[start EXERCISE DATA]
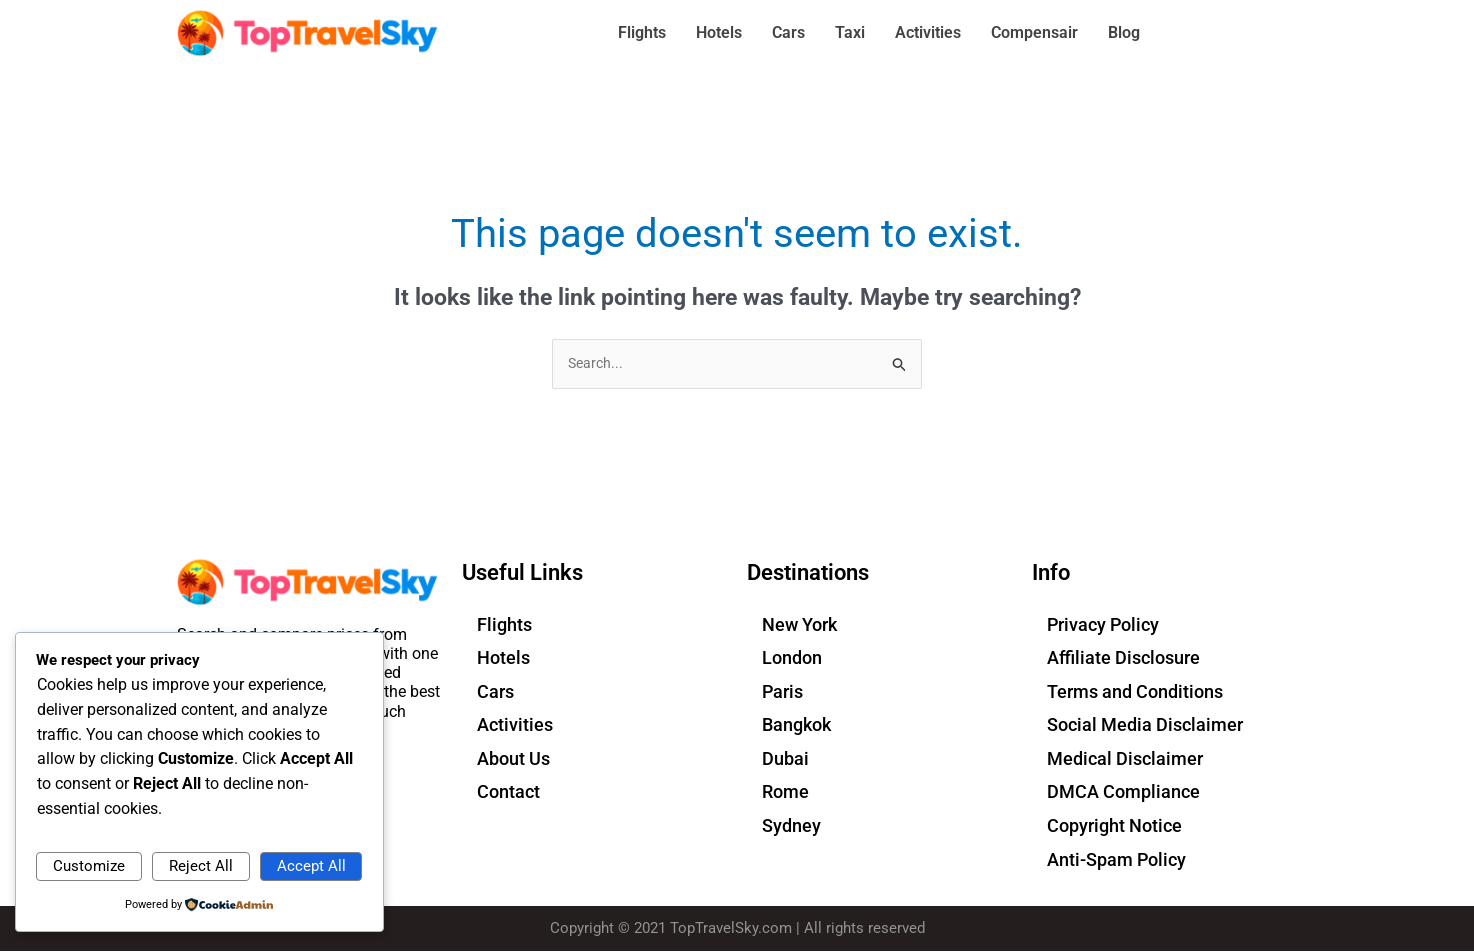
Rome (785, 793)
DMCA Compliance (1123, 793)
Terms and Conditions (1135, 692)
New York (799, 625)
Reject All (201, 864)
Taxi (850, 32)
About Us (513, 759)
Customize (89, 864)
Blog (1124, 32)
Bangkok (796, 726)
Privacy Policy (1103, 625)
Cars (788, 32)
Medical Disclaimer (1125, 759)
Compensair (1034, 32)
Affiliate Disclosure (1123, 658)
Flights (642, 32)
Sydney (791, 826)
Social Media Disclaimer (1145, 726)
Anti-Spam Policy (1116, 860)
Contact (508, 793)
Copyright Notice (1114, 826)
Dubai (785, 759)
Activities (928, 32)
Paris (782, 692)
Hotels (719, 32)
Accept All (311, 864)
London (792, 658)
[end EXERCISE DATA]
[EXERCISE REQUIREMENTS] Present every line of the material above as a numbered list, leaving out any blank lines and the pictures.

[ANSWER FOR THIS EXERCISE]
1. Rome (785, 793)
2. DMCA Compliance (1123, 793)
3. Terms and Conditions (1135, 692)
4. New York (799, 625)
5. Reject All (201, 864)
6. Taxi (850, 32)
7. About Us (513, 759)
8. Customize (89, 864)
9. Blog (1124, 32)
10. Bangkok (796, 726)
11. Privacy Policy (1103, 625)
12. Cars (788, 32)
13. Medical Disclaimer (1125, 759)
14. Compensair (1034, 32)
15. Affiliate Disclosure (1123, 658)
16. Flights (642, 32)
17. Sydney (791, 826)
18. Social Media Disclaimer (1145, 726)
19. Anti-Spam Policy (1116, 860)
20. Contact (508, 793)
21. Copyright Notice (1114, 826)
22. Dubai (785, 759)
23. Activities (928, 32)
24. Paris (782, 692)
25. Hotels (719, 32)
26. Accept All (311, 864)
27. London (792, 658)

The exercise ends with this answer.